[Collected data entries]
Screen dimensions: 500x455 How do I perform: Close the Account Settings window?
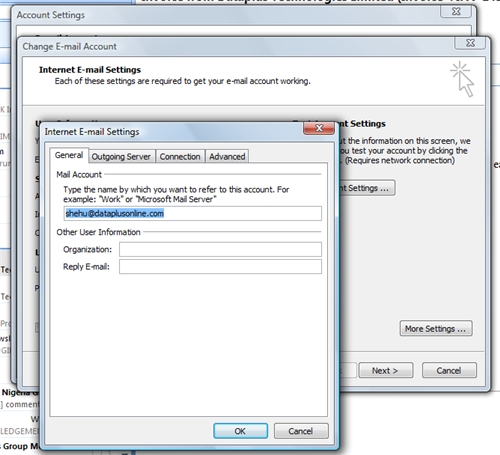[x=456, y=11]
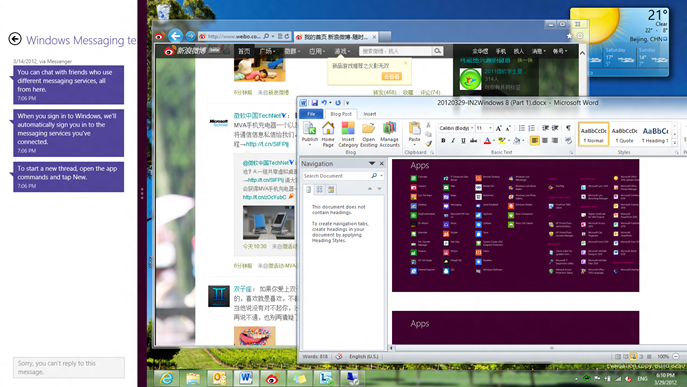Open the File tab in Word
Screen dimensions: 687x387
(x=311, y=114)
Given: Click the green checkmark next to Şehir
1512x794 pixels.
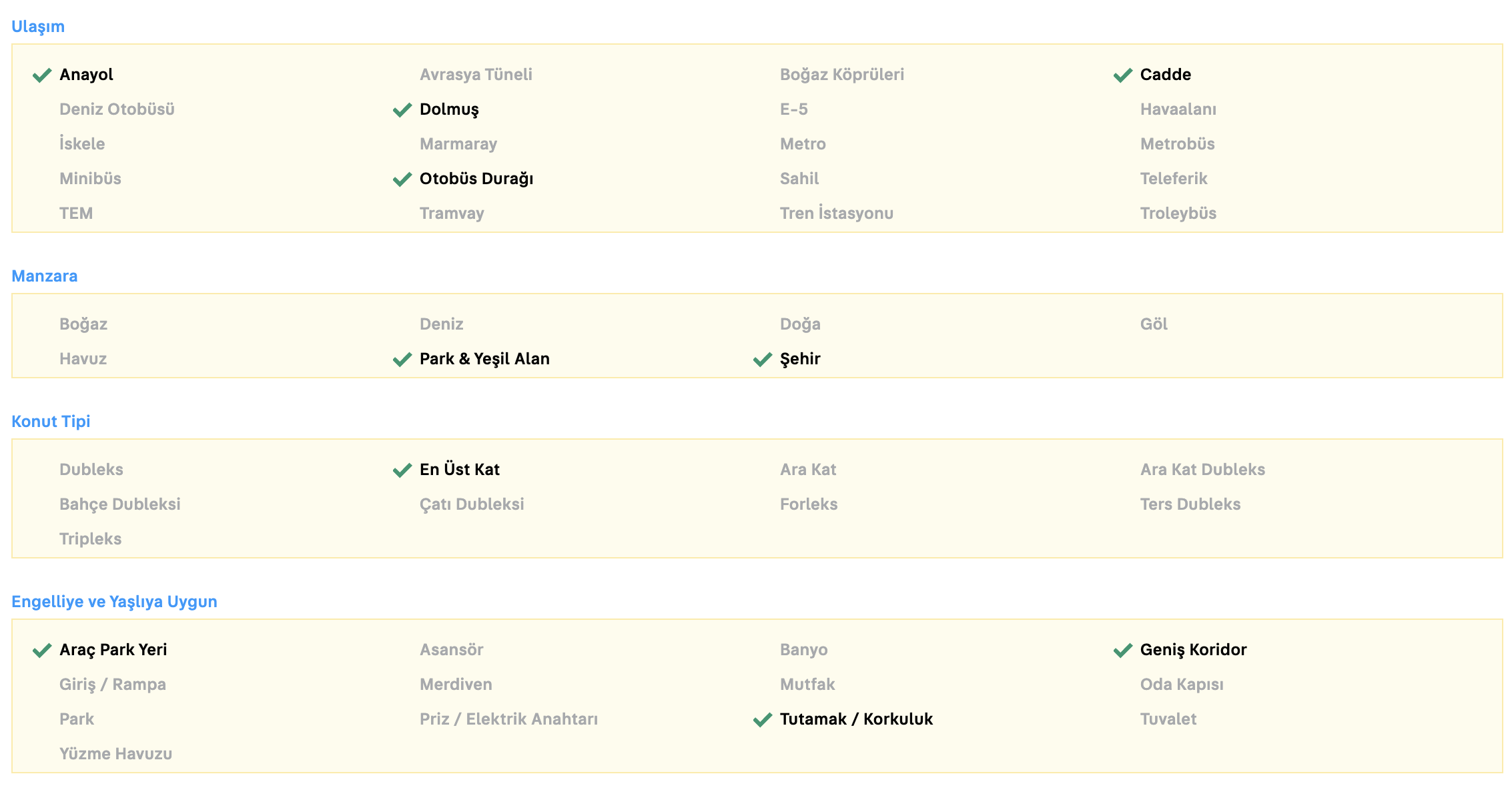Looking at the screenshot, I should click(x=763, y=359).
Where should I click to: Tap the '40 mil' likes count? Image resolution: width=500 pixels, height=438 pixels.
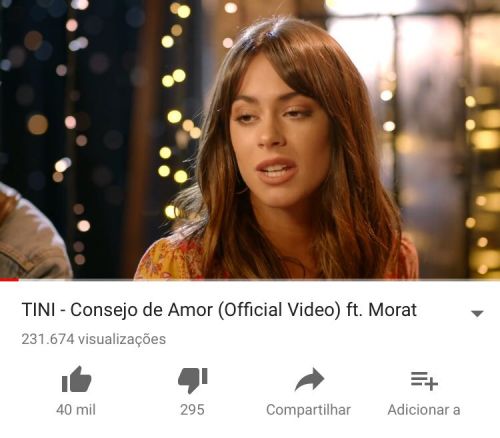pos(76,410)
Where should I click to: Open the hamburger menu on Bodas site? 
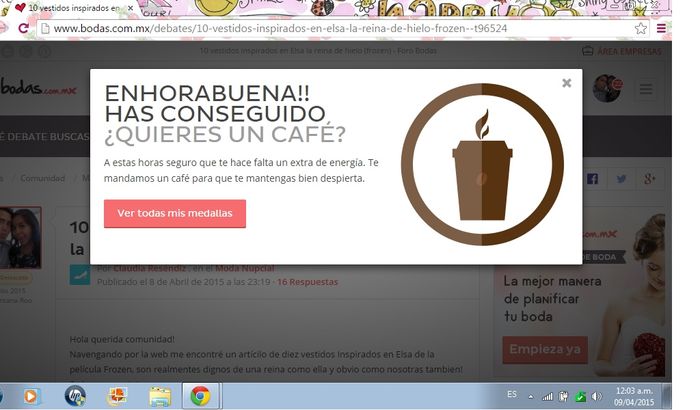pyautogui.click(x=645, y=90)
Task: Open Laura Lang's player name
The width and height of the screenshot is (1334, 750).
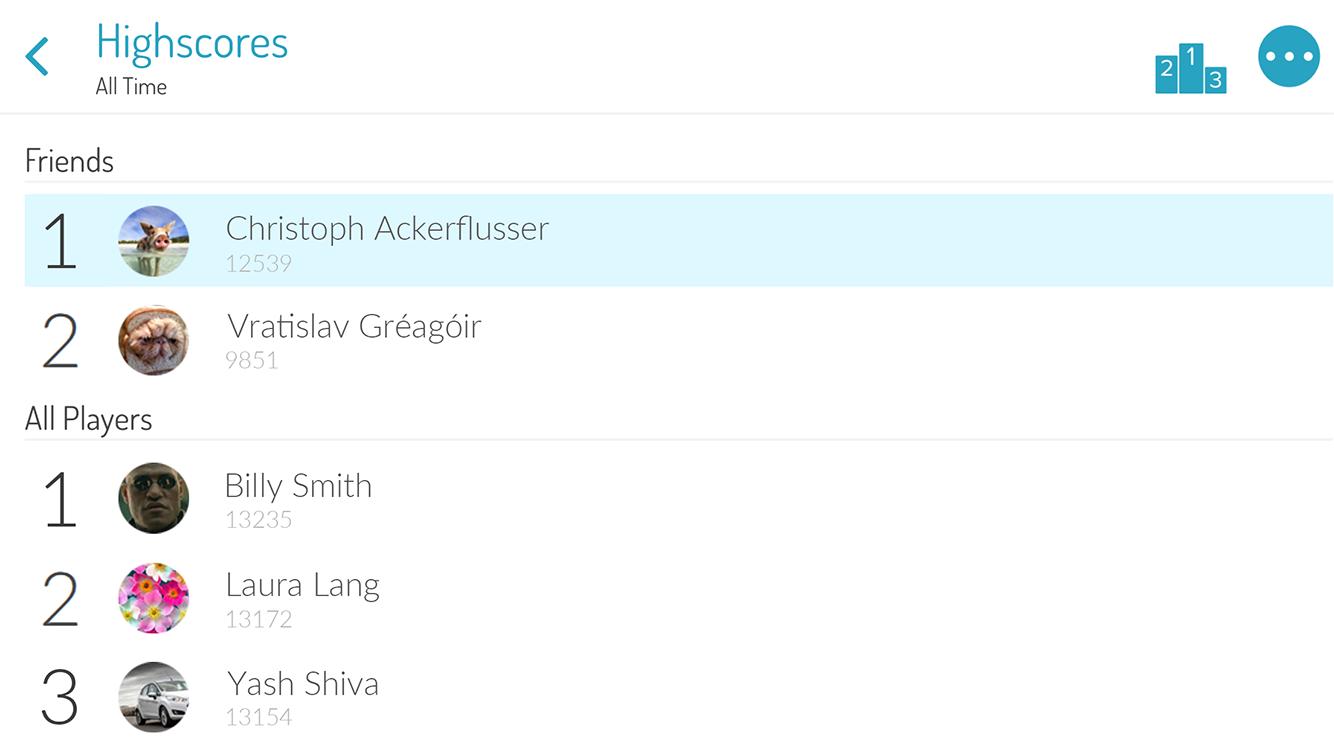Action: pyautogui.click(x=302, y=585)
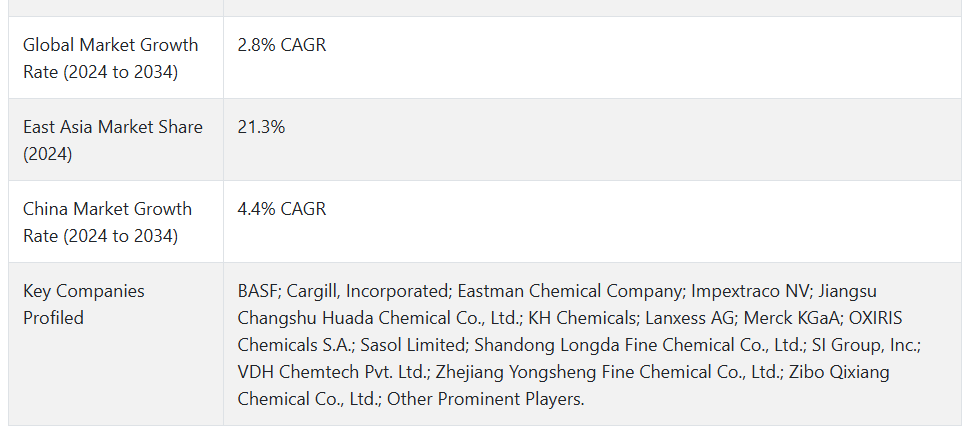Image resolution: width=964 pixels, height=430 pixels.
Task: Click Other Prominent Players text
Action: (485, 399)
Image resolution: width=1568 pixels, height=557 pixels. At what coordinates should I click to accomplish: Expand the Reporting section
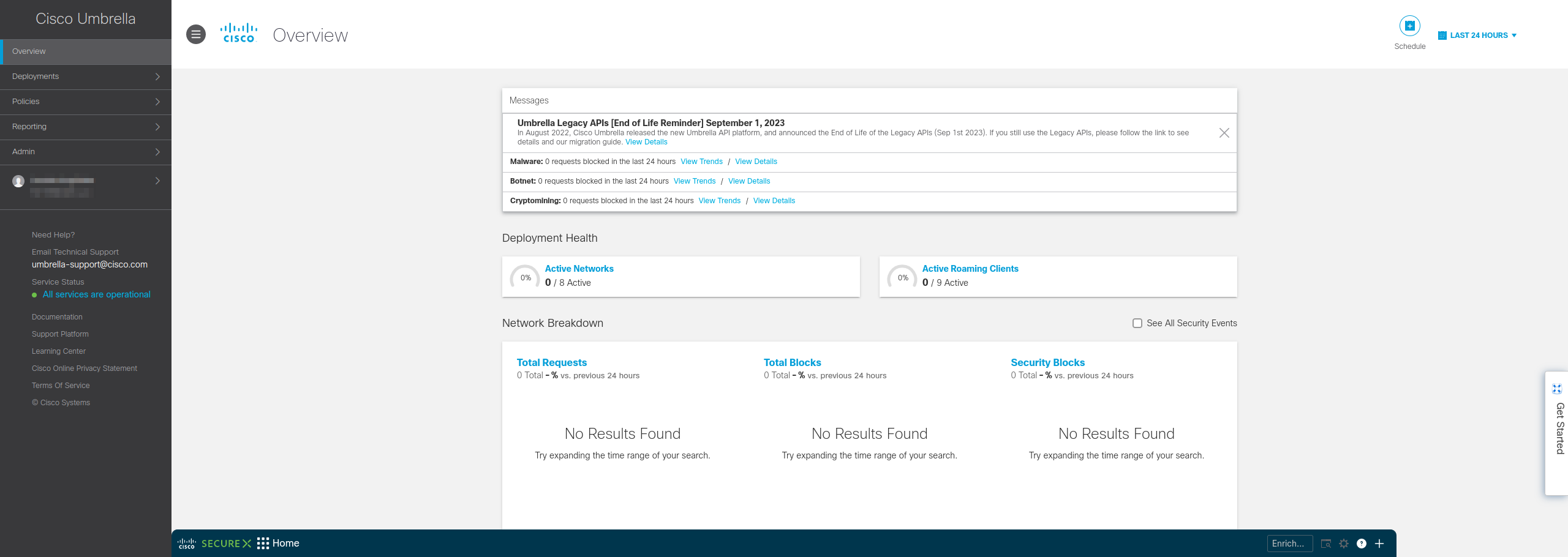(x=86, y=127)
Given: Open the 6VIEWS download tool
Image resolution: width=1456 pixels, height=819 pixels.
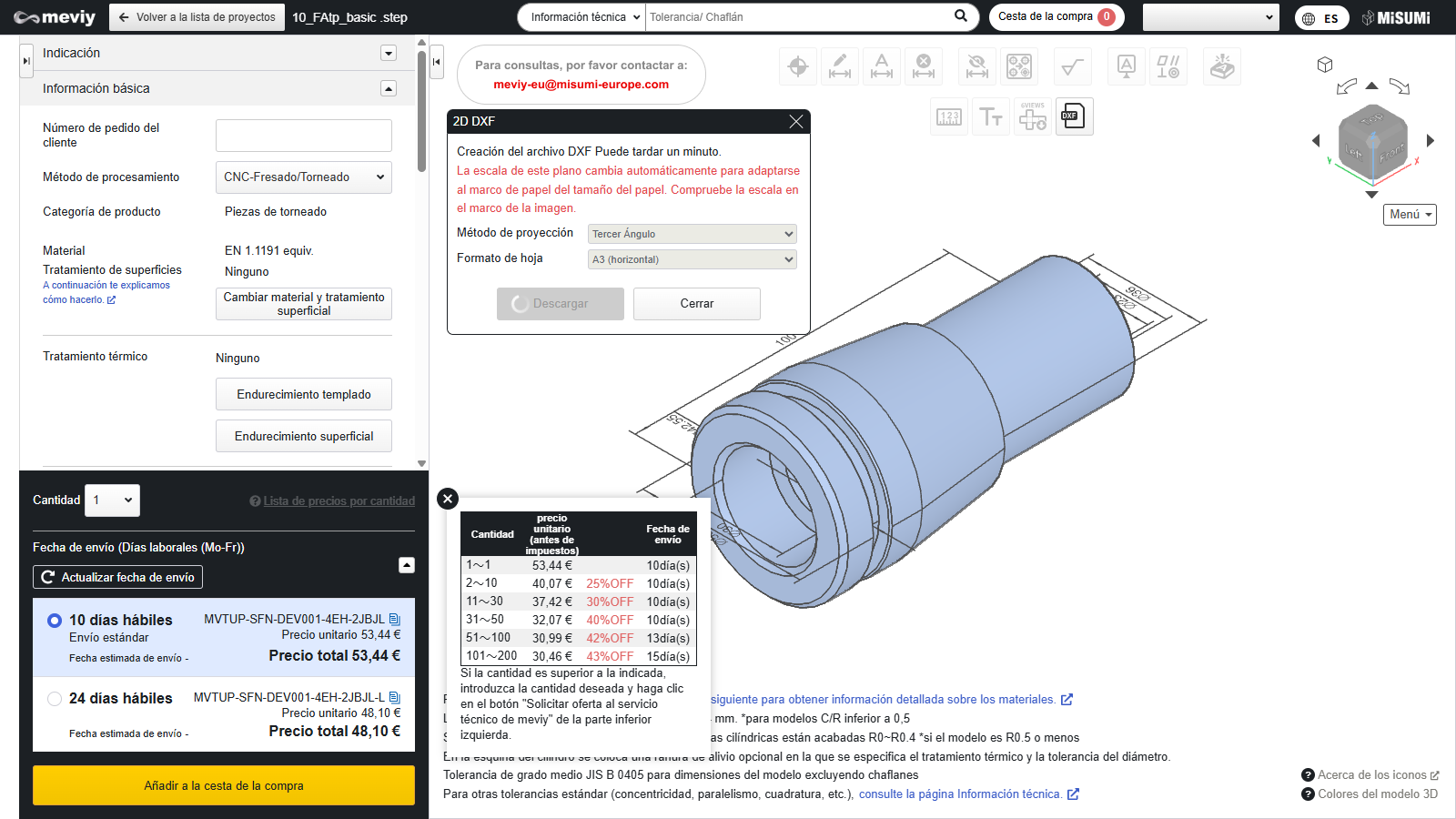Looking at the screenshot, I should coord(1033,116).
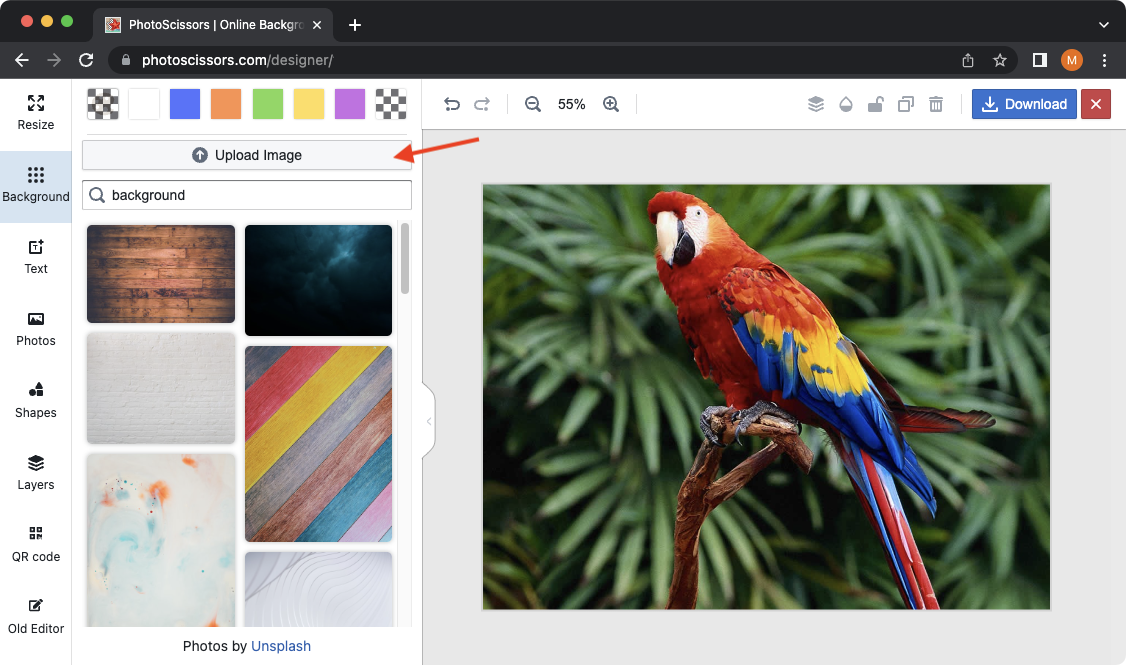The height and width of the screenshot is (665, 1126).
Task: Zoom out using the magnifier minus icon
Action: [x=533, y=103]
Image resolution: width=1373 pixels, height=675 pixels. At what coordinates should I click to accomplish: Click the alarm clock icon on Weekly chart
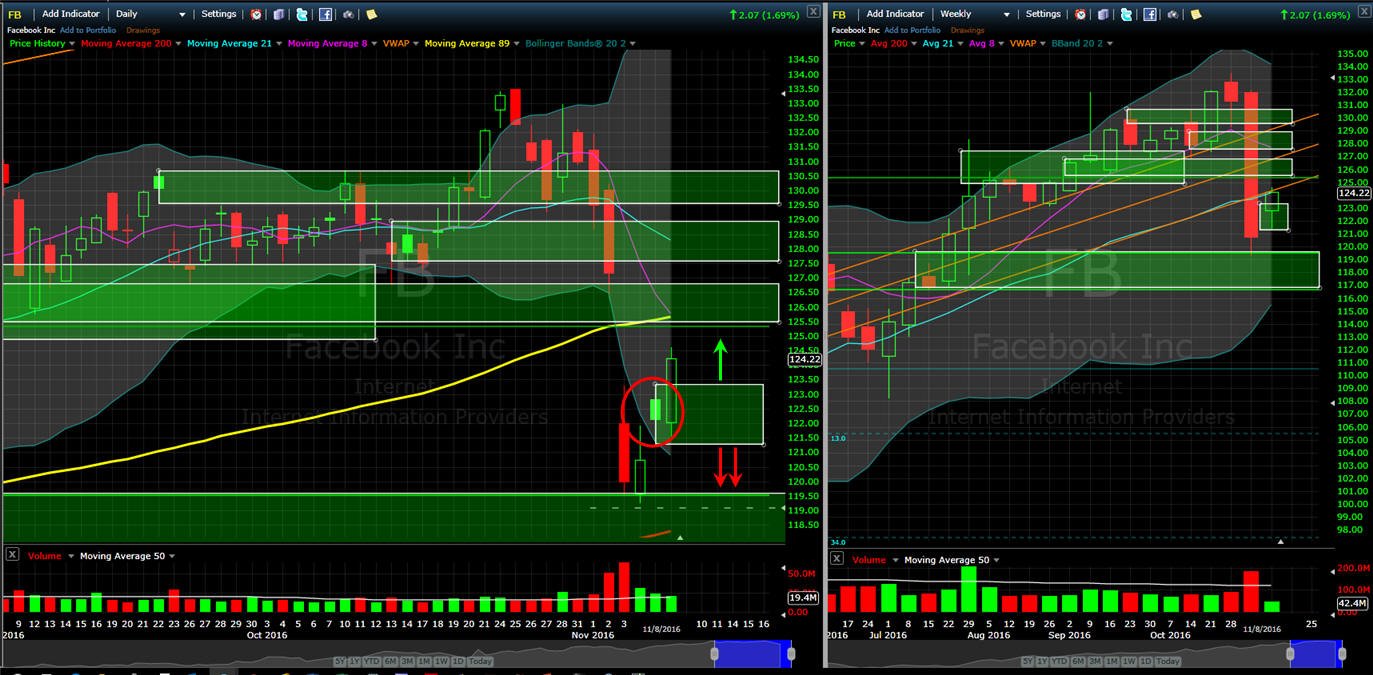[1080, 15]
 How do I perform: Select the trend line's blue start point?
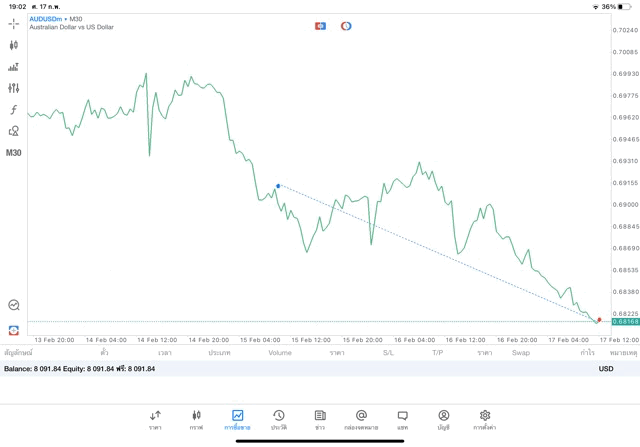coord(278,185)
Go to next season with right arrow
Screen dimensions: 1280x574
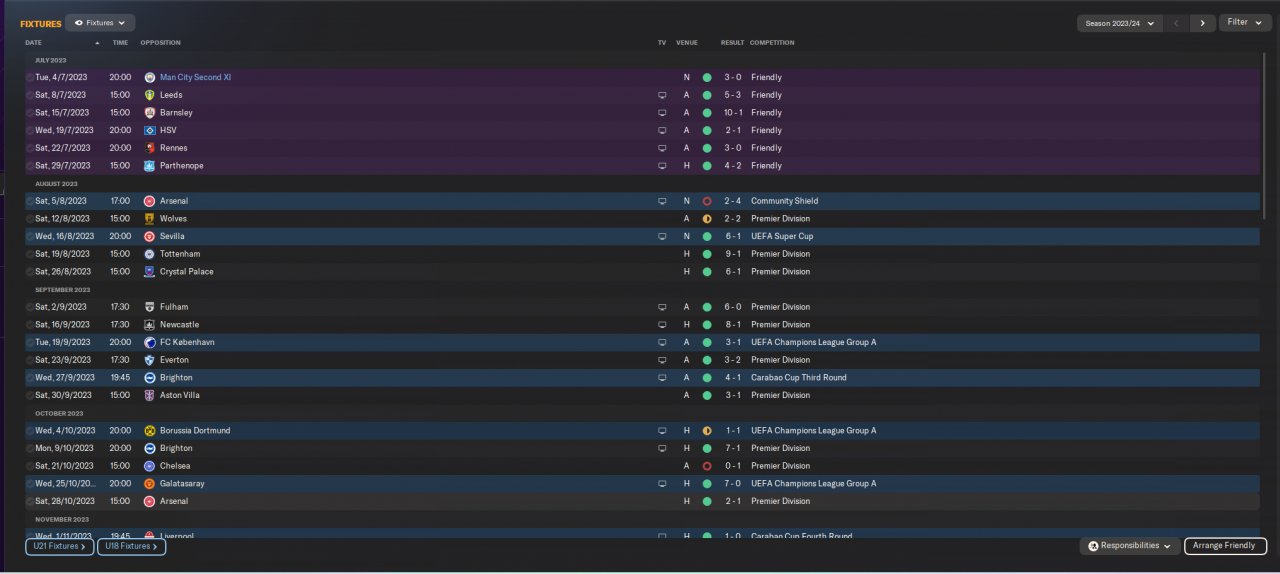[x=1203, y=23]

**EXERCISE REQUIREMENTS:**
Leave out the pictures and set down all of the data exactly.

**RESPONSE FOR THIS EXERCISE:**
Screen dimensions: 500x455 How do I perform: Close the Account Settings window?
[x=456, y=11]
Open the File tab in Word
Screen dimensions: 687x387
(x=311, y=114)
Given: Click the green checkmark next to Şehir
1512x794 pixels.
Looking at the screenshot, I should click(x=763, y=359).
Where should I click to: Tap the '40 mil' likes count? Image resolution: width=500 pixels, height=438 pixels.
pos(76,410)
Where should I click to: Open the hamburger menu on Bodas site? 
pyautogui.click(x=645, y=90)
Task: Open Laura Lang's player name
The width and height of the screenshot is (1334, 750).
Action: pyautogui.click(x=302, y=585)
Image resolution: width=964 pixels, height=430 pixels.
Task: Click Other Prominent Players text
Action: (485, 399)
Image resolution: width=1568 pixels, height=557 pixels. At what coordinates should I click to accomplish: Expand the Reporting section
(x=86, y=127)
Given: Open the 6VIEWS download tool
Image resolution: width=1456 pixels, height=819 pixels.
Looking at the screenshot, I should coord(1033,116).
The height and width of the screenshot is (665, 1126).
Task: Zoom out using the magnifier minus icon
Action: [x=533, y=103]
Image resolution: width=1373 pixels, height=675 pixels. At what coordinates should I click to accomplish: Click the alarm clock icon on Weekly chart
[1080, 15]
 How do I perform: Select the trend line's blue start point?
coord(278,185)
Go to next season with right arrow
Screen dimensions: 1280x574
[x=1203, y=23]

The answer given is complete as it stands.